This is a task I have been assigned to process a large corpus of News articles. The following steps showcase how I will be implementing it:

**-Retrieve specific sentences from the Brown Corpus via NLTK:** To extract sentences numbered 014 to 023 within the "News" category for analysis.

**-Sentence Processing Using NLTK and spaCy:**
   - NLTK for tokenization on the sentences followed by POS tagging and lemmatization.
   - spaCy for processing sentences using its integrated pipeline.
   
**-Analysis of Lemmatizaiton and POS tagging results** to compare the outcomes of both frameworks.


## Mount Google Drive on Colab
This notebook file was created on Colab, and to save the generated results we need to have access to Google Drive.

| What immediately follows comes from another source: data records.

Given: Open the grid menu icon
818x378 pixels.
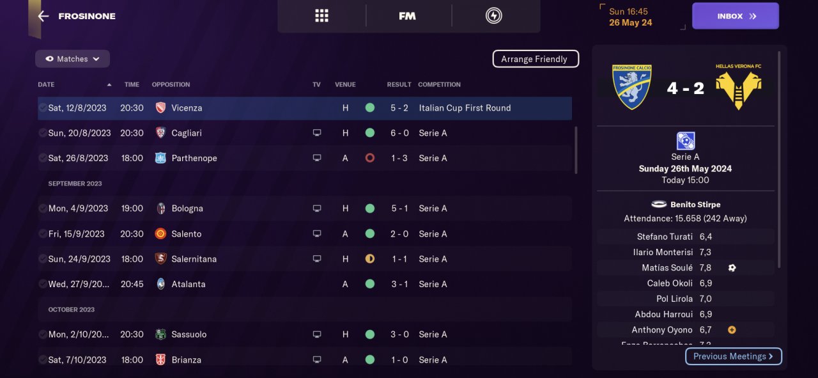Looking at the screenshot, I should pyautogui.click(x=321, y=16).
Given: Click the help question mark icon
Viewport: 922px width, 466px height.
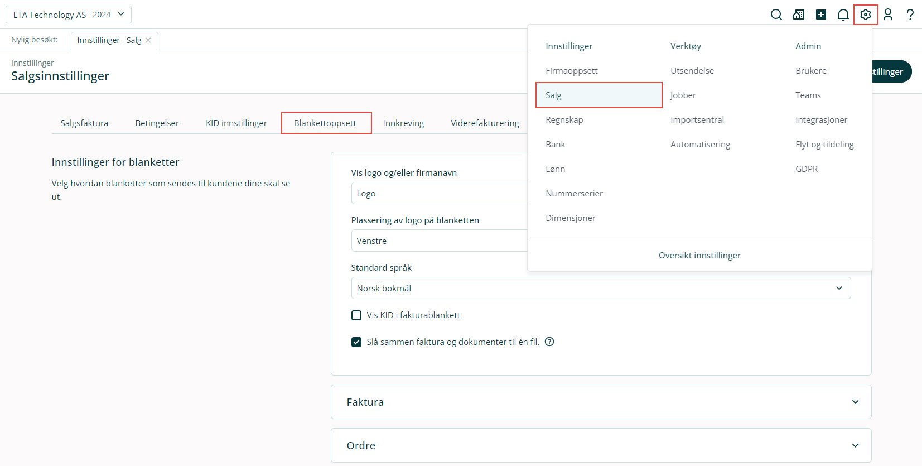Looking at the screenshot, I should click(x=910, y=15).
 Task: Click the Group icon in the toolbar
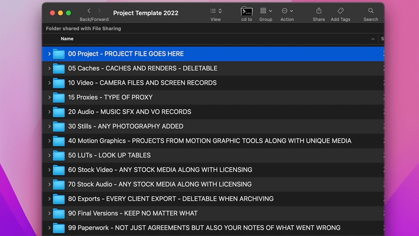(263, 11)
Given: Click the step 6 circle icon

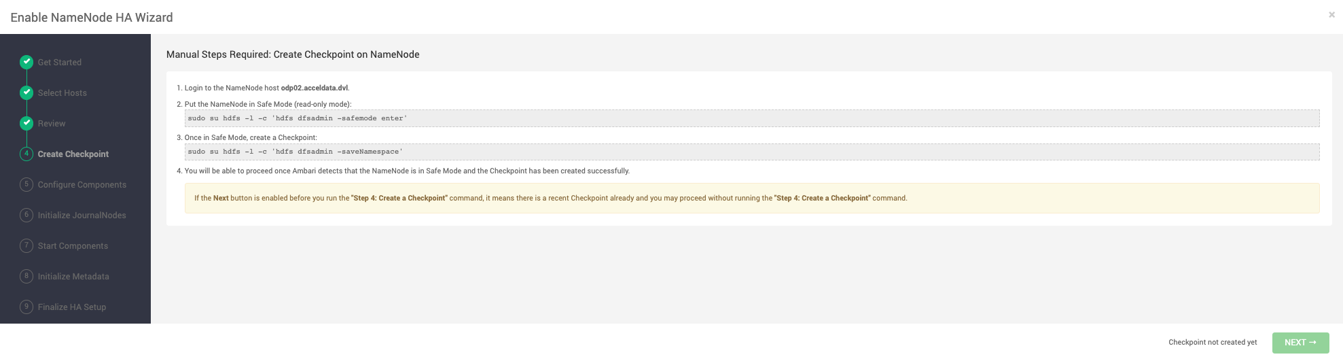Looking at the screenshot, I should (x=26, y=215).
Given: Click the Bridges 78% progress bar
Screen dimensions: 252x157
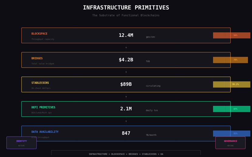Looking at the screenshot, I should tap(230, 60).
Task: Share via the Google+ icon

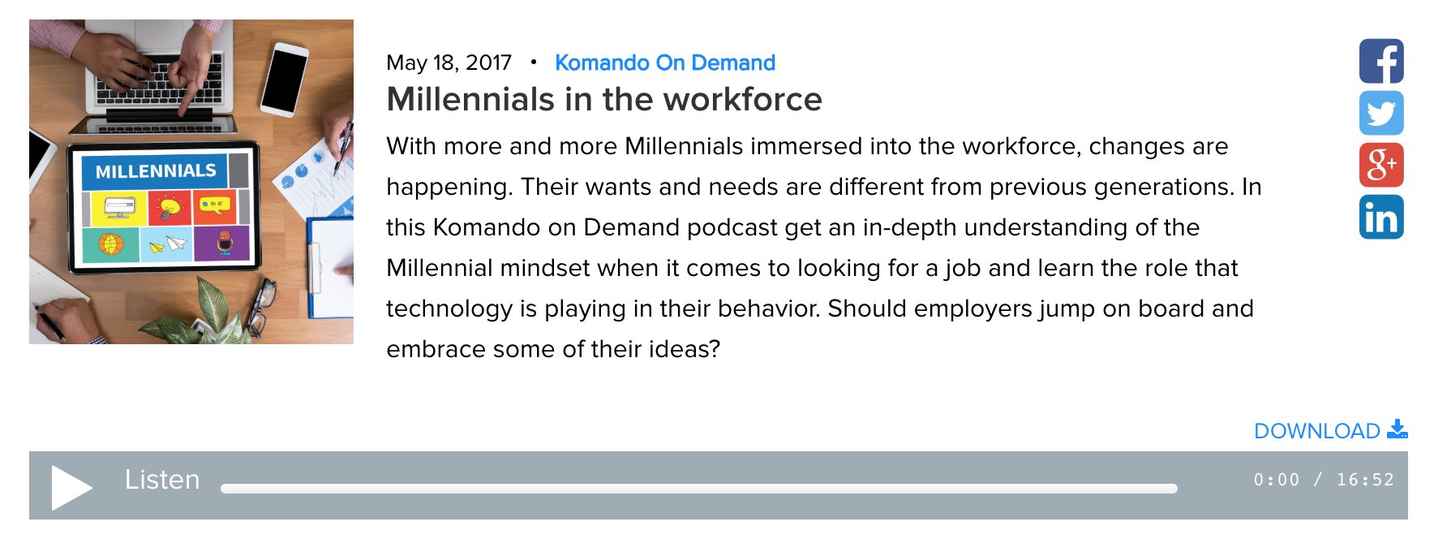Action: pos(1381,165)
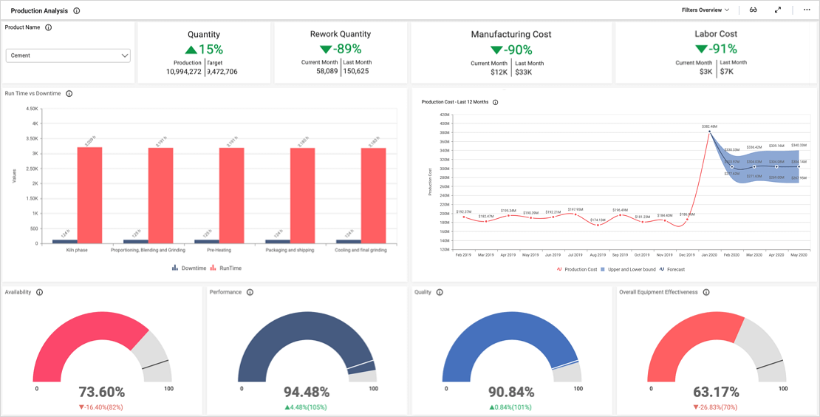Click info icon next to Performance title

[x=250, y=292]
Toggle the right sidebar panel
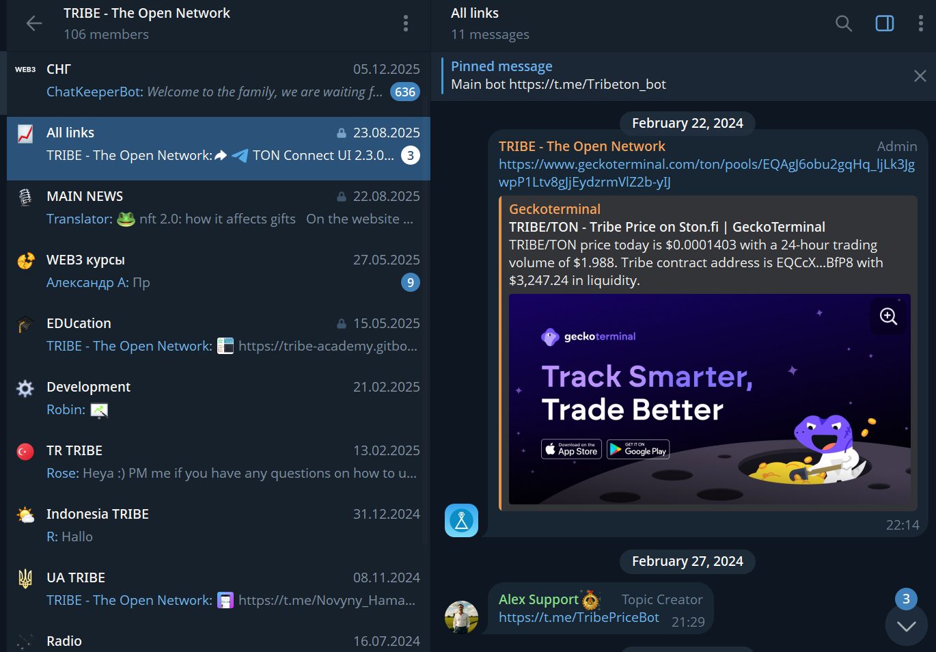The image size is (936, 652). pyautogui.click(x=885, y=24)
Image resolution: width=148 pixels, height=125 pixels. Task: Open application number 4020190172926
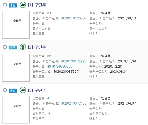(74, 61)
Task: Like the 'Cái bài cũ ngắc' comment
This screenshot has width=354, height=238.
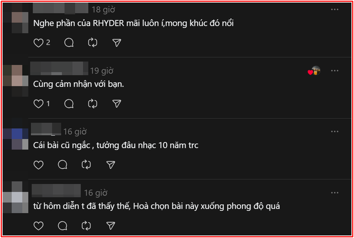Action: (38, 165)
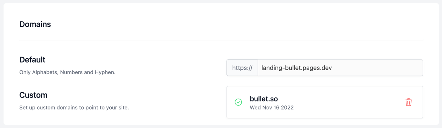Click the divider below Domains heading
This screenshot has width=442, height=128.
coord(221,40)
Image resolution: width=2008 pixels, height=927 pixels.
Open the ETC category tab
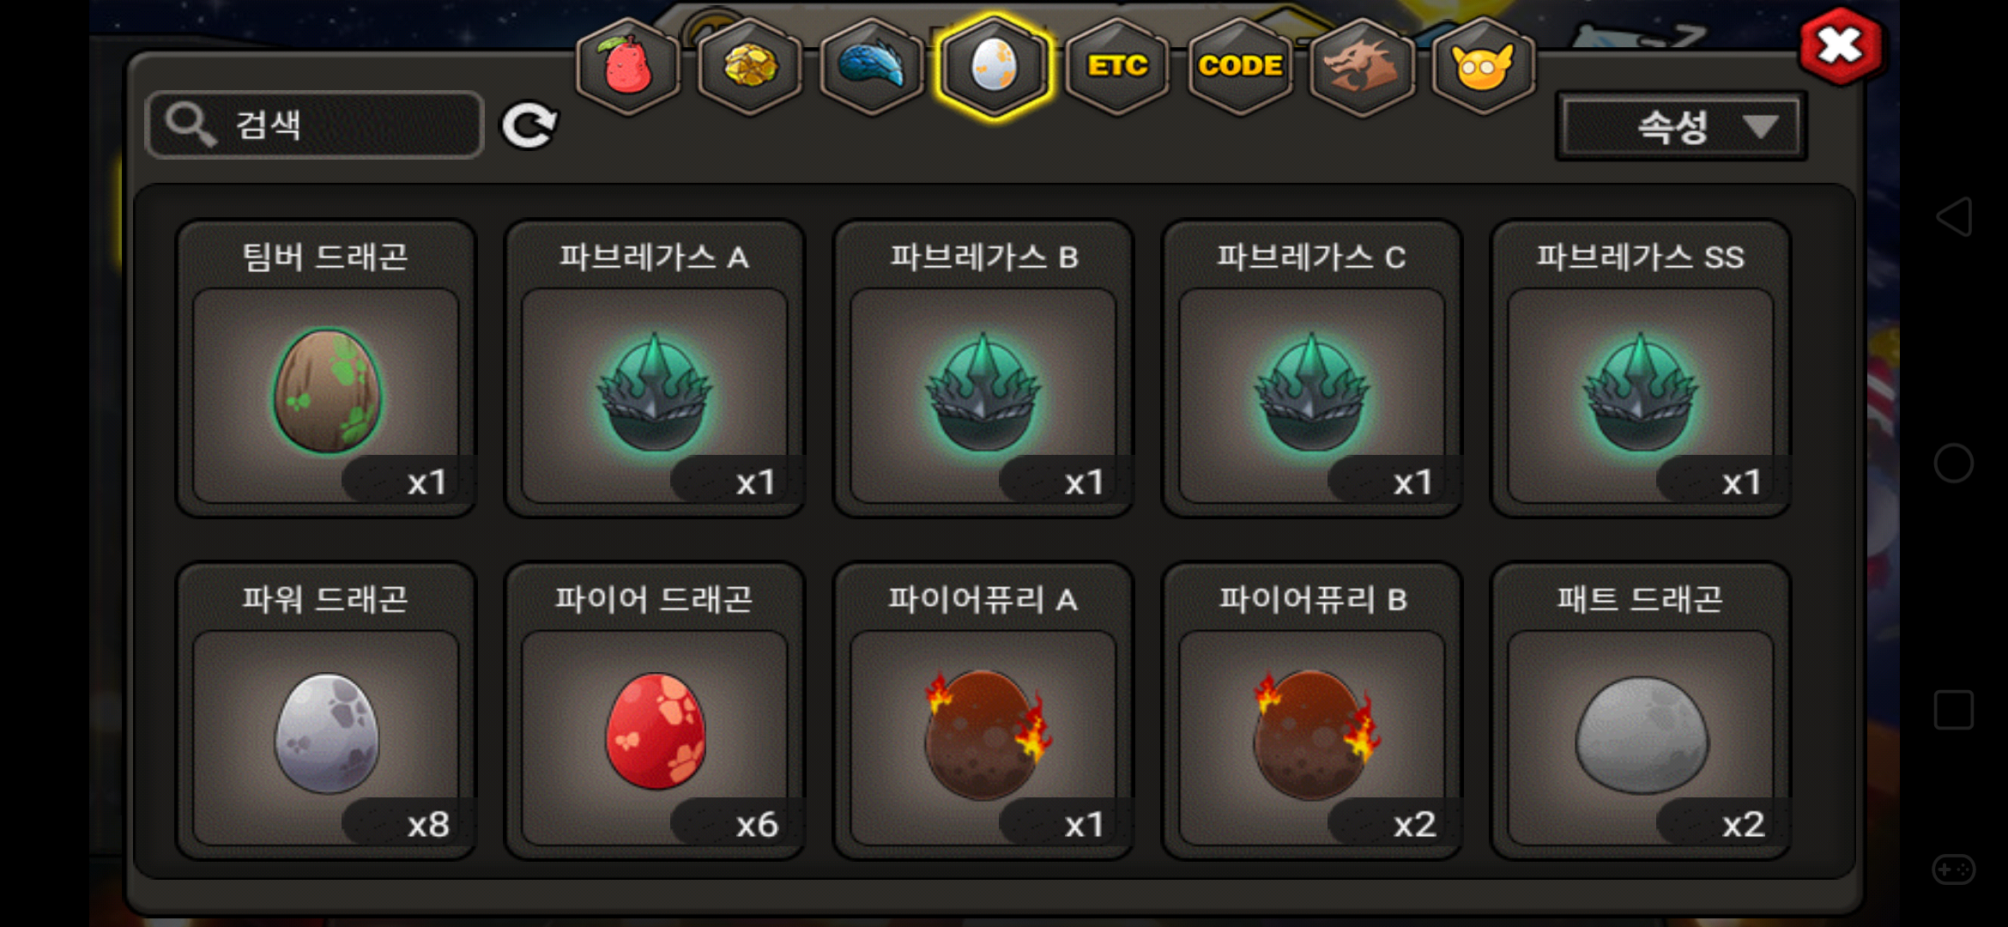(x=1117, y=66)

The following code will ensure that we can access Google Drive.

In [None]:
from google.colab import drive
drive.mount('/gdrive')

Mounted at /gdrive


## Access the Brown Corpus
Let's begin by importing necessary libraries, accessing and preparing the sentences from the Brown Corpus.

In [None]:
# Import NLTK modules and download NLTK resources
import nltk
from nltk import pos_tag
from nltk.tokenize import word_tokenize
from nltk.corpus import brown
from nltk.stem import WordNetLemmatizer

#import spaCy modules
import spacy
from spacy.tokens import Doc

# Ensure NLTK required for processing:Brown corpus, tokenizers, POS taggers, Wordnet lemmatizer
nltk.download('brown')
nltk.download('punkt')
nltk.download('averaged_perceptron_tagger')
nltk.download('wordnet')

[nltk_data] Downloading package brown to /root/nltk_data...
[nltk_data]   Unzipping corpora/brown.zip.
[nltk_data] Downloading package punkt to /root/nltk_data...
[nltk_data]   Unzipping tokenizers/punkt.zip.
[nltk_data] Downloading package averaged_perceptron_tagger to
[nltk_data]     /root/nltk_data...
[nltk_data]   Unzipping taggers/averaged_perceptron_tagger.zip.
[nltk_data] Downloading package wordnet to /root/nltk_data...


True

In [None]:
# Load the English model for spaCy
nlp = spacy.load("en_core_web_sm")

# Accessing sentences from the "News" category of the Brown Corpus directly
news_sentences = brown.sents(categories='news')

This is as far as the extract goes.